Walking up to the admissions desk I knew the routine. I stretched out my arm for my hospital band. A name, a number, and a doctor were what defined me during my many hospital stays. It was simple; my brain was too large for my skull. Brain surgery after brain surgery has occupied my life for many years, all while I have been studying to become a doctor.
I just finished my second year of medical school. I have always wanted to become a doctor, but I never thought I would be working towards that dream while being a patient myself. I’ve had six brain surgeries, multiple shunt surgeries, multiple feeding tube surgeries, multiple hospitalizations and in February 2017, during my last brain surgery, I suffered a stroke to my brainstem. I was unable to function from the neck down. I had to relearn how to feed, bathe, dress myself and how to walk again. Everything we do and take for granted in everyday life I had to relearn.
I always hoped for the day I’d be cured. When I’d no longer be the patient, only the doctor, because for so long I was made to believe the two could not exist at the same time. You are the patient, or you are the doctor.
As I sit here in the hospital during one of my occupational therapy sessions practicing how to do a physical exam on a patient, in a way, I hope I am never cured. Perhaps I am not meant to be a “normal” doctor, but a voice to bridge the gap of those who are doctors, but also patients.
Over the years, many doctors, professors, advisors told me to quit medical school. They said, “Your medical history is too extensive,” and “You don’t have the functioning you need,” and “It would be impossible for you to continue school while being a patient in the hospital so much.” The more they told me, the more I started to believe they were right.
I remember one neurologist walked into my hospital room and asked everyone to leave. She sat down at the foot of my bed and looked me straight in the eye and said, “Claudia, you have to give it up, you can’t be a doctor.” After telling her that I disagreed with her opinion, she went on to tell me, “Look at where they are and look at where you are.” (“They” referring to some of my classmates who were rounding with her on my case.) “Lift up your legs!” she yelled. “Lift up your legs!” (At the time I couldn’t move my legs.) “See, you can’t even lift up your own legs, you can’t even take care of yourself. How can you take care of a patient?” she told me.

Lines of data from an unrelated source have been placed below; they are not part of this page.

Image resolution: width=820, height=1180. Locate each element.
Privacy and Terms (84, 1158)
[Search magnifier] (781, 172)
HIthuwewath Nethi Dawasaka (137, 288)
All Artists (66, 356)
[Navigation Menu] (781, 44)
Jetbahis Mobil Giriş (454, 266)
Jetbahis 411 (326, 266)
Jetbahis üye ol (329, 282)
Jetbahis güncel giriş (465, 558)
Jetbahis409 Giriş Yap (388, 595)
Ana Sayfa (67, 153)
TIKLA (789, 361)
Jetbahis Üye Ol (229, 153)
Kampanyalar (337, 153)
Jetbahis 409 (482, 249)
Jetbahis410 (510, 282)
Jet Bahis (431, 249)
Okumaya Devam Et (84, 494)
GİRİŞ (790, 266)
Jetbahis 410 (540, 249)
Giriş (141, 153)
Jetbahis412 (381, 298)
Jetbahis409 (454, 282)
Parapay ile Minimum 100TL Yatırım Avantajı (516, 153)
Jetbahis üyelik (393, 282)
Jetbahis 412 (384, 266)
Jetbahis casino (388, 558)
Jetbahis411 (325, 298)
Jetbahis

I will never forget that day. All these years, I wish I would have known someone fighting a serious illness while also trying to get through college and medical school. Someone to look up to, someone to show me that it is possible. I have shared my story in hopes to find others like me. And I have found just because we are underrepresented doesn’t mean we are not out there. I am here to represent and bring light to those in the medical profession who have a disability, who battle health issues, those who have been underrepresented in the media for far too long.
Unity to me is including everyone with a disability. You may see a girl who has overcome adversity with resilience, but I hope you also see a girl who is only human, a girl who has a disability she knows her doctors can change, a girl who is good enough to become a doctor despite having this.
In my medical school and across the country, I’m working to bridge the gap between physicians and medical students who are also patients themselves. As health care providers, we are not immune to illness and instead we should embrace these individuals who are on both sides of the bed because they provide a link to those who are solely doctors and those who are solely patients. Unity to me is inclusion.